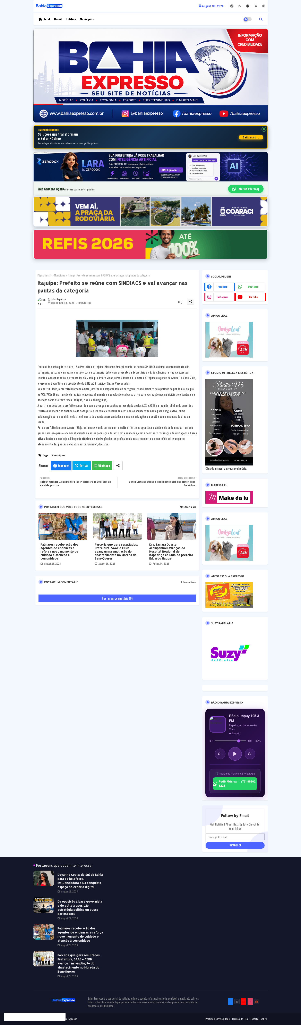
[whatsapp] (239, 6)
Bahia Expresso (69, 1019)
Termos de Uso (240, 1019)
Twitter (83, 465)
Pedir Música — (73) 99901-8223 (238, 783)
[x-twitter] (255, 6)
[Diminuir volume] (220, 754)
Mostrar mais (188, 507)
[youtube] (243, 1001)
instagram (222, 297)
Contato (254, 1019)
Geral (46, 19)
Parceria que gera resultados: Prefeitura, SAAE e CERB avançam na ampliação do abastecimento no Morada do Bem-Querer (116, 551)
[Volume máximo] (250, 741)
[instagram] (263, 6)
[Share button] (118, 465)
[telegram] (247, 6)
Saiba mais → (251, 137)
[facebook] (231, 6)
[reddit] (256, 1001)
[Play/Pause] (235, 754)
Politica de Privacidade (217, 1019)
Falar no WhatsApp (248, 189)
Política (71, 19)
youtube (253, 297)
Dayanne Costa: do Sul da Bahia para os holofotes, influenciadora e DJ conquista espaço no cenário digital (80, 881)
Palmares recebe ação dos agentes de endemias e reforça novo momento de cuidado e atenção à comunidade (59, 551)
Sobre (263, 1019)
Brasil (58, 19)
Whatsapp (104, 465)
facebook (222, 286)
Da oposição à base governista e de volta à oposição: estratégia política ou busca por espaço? (80, 907)
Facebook (63, 465)
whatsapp (253, 286)
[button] (261, 19)
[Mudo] (211, 741)
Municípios (87, 19)
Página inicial (44, 275)
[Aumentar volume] (250, 754)
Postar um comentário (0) (117, 598)
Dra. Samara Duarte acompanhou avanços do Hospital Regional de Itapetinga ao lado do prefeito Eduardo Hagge (171, 551)
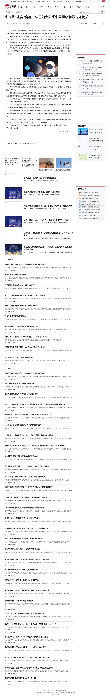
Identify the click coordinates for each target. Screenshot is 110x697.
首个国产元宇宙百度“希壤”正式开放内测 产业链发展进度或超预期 (29, 668)
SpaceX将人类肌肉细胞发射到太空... (91, 209)
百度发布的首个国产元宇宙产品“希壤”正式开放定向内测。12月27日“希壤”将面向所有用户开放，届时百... (36, 671)
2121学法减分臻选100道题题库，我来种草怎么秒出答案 (25, 477)
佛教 (61, 1)
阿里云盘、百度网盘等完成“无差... (91, 195)
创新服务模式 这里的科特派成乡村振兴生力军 (21, 326)
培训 (47, 1)
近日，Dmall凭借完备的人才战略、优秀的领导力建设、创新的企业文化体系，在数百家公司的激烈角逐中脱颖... (39, 459)
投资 (43, 1)
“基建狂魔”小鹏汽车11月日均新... (90, 198)
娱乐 (39, 1)
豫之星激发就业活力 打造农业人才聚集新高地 (21, 394)
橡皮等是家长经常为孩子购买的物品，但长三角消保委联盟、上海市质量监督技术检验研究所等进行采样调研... (38, 309)
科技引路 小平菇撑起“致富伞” (15, 316)
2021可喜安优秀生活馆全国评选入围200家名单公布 (23, 539)
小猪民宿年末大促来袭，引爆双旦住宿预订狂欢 (22, 580)
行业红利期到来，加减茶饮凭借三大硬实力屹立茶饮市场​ (25, 613)
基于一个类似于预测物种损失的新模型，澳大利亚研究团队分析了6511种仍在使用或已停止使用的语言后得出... (38, 278)
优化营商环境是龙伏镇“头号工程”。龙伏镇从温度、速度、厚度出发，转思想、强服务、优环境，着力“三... (37, 360)
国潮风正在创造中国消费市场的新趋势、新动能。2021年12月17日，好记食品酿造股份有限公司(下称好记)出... (38, 469)
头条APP (85, 1)
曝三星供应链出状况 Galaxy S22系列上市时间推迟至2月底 (26, 637)
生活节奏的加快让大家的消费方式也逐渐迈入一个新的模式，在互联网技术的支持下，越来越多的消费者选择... (38, 511)
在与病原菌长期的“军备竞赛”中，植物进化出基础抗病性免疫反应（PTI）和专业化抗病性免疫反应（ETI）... (37, 288)
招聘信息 (53, 692)
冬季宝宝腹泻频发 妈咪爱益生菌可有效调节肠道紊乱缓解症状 (27, 590)
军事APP (78, 1)
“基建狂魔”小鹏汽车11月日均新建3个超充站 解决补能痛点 (26, 497)
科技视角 (19, 12)
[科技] (10, 6)
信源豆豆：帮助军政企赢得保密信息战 (40, 178)
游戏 (22, 1)
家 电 (41, 7)
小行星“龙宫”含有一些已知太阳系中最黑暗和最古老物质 (25, 264)
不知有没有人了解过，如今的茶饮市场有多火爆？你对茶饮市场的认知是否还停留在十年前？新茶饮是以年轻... (38, 617)
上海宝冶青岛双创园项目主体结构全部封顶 (20, 678)
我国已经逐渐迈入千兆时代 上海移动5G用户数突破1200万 (48, 220)
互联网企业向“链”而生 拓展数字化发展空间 (42, 192)
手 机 (64, 7)
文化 (51, 1)
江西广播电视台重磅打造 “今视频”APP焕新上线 (22, 549)
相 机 (87, 7)
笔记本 (79, 7)
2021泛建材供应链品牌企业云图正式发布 (20, 383)
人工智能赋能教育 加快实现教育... (91, 204)
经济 (35, 1)
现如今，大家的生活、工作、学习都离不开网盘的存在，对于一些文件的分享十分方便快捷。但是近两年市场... (38, 428)
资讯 (10, 1)
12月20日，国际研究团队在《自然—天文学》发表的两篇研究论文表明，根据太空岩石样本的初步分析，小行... (38, 267)
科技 (27, 1)
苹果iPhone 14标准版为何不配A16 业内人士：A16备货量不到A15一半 (31, 624)
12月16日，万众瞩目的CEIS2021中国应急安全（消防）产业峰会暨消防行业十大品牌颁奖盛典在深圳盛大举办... (39, 407)
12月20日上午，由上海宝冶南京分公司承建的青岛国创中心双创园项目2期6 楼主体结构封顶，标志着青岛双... (38, 681)
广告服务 (44, 692)
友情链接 (68, 692)
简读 (73, 1)
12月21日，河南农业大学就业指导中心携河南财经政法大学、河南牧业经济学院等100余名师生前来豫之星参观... (39, 397)
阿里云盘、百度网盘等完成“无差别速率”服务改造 (23, 425)
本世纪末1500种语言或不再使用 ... (91, 218)
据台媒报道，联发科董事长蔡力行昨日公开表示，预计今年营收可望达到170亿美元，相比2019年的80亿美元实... (39, 531)
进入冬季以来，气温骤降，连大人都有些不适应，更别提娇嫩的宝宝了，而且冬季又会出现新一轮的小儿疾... (37, 593)
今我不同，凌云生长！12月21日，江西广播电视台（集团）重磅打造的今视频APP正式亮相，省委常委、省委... (38, 552)
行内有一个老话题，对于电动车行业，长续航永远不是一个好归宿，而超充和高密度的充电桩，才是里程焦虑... (38, 500)
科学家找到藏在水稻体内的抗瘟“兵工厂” (19, 285)
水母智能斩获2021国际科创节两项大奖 (19, 601)
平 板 (71, 7)
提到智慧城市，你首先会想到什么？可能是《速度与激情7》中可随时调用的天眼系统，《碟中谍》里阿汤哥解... (39, 438)
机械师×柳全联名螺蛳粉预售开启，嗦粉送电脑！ (22, 518)
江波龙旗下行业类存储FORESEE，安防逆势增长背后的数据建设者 (29, 435)
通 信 (49, 7)
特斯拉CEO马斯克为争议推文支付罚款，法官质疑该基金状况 (27, 657)
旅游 (31, 1)
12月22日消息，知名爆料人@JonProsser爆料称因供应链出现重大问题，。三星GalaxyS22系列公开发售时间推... (39, 640)
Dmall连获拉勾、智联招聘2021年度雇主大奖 (21, 456)
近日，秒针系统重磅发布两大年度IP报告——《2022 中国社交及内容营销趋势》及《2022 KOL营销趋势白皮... (38, 449)
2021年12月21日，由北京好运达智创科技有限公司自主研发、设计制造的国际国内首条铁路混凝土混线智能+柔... (39, 490)
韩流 (69, 1)
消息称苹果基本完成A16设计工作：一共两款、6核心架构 (25, 647)
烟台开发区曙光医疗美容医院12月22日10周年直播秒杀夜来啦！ (28, 415)
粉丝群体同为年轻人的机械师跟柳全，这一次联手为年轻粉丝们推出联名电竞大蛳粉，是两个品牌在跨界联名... (38, 521)
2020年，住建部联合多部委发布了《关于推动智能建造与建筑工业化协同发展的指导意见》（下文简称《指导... (38, 562)
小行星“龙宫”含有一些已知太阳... (90, 192)
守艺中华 (56, 1)
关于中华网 (38, 692)
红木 (65, 1)
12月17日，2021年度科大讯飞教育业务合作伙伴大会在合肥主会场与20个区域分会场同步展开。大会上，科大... (39, 573)
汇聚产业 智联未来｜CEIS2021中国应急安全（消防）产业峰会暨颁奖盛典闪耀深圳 (35, 404)
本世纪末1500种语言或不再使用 (16, 275)
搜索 (102, 12)
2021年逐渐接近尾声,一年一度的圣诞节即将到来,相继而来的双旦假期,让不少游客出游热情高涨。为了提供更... (38, 583)
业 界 (26, 7)
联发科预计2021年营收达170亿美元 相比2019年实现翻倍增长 (27, 528)
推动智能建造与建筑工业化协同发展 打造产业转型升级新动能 (27, 559)
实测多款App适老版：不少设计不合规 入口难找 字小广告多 (26, 337)
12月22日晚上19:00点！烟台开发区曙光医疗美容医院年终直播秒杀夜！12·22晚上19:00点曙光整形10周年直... (38, 418)
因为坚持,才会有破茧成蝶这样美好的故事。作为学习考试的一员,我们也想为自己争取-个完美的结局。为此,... (37, 480)
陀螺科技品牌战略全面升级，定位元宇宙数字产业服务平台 (48, 206)
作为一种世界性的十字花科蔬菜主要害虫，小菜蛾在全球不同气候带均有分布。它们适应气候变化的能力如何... (38, 298)
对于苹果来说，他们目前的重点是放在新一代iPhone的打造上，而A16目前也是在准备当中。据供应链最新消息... (39, 650)
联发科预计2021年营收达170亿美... (91, 201)
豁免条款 (63, 692)
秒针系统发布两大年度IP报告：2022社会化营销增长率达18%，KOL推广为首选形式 (35, 446)
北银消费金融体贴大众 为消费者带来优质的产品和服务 (24, 508)
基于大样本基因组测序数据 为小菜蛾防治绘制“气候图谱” (25, 295)
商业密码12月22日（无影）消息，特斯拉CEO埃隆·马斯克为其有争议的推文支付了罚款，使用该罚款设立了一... (39, 660)
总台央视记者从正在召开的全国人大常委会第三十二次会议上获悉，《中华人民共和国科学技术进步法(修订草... (38, 350)
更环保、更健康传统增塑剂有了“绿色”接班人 (21, 306)
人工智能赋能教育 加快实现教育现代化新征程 (21, 570)
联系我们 (49, 692)
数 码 (56, 7)
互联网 (34, 7)
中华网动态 (73, 692)
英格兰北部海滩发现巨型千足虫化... (91, 212)
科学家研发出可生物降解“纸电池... (91, 207)
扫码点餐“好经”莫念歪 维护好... (90, 215)
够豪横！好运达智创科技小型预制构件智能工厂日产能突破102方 (28, 487)
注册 (99, 1)
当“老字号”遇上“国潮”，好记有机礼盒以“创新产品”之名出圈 (27, 466)
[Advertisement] (33, 153)
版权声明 (58, 692)
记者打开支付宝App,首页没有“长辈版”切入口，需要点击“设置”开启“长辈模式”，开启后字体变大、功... (35, 340)
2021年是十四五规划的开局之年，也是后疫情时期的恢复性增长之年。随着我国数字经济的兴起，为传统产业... (38, 387)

○ ○ ○ ○

#### [Written instruction]
Please transcribe the data word for word, starting with the first line of the data and going on through the line with "[reddit] (256, 1001)". Leave the pictures out of your answer.

#### [Output for this exercise]
[whatsapp] (239, 6)
Bahia Expresso (69, 1019)
Termos de Uso (240, 1019)
Twitter (83, 465)
Pedir Música — (73) 99901-8223 (238, 783)
[x-twitter] (255, 6)
[Diminuir volume] (220, 754)
Mostrar mais (188, 507)
[youtube] (243, 1001)
instagram (222, 297)
Contato (254, 1019)
Geral (46, 19)
Parceria que gera resultados: Prefeitura, SAAE e CERB avançam na ampliação do abastecimento no Morada do Bem-Querer (116, 551)
[Volume máximo] (250, 741)
[instagram] (263, 6)
[Share button] (118, 465)
[telegram] (247, 6)
Saiba mais → (251, 137)
[facebook] (231, 6)
[reddit] (256, 1001)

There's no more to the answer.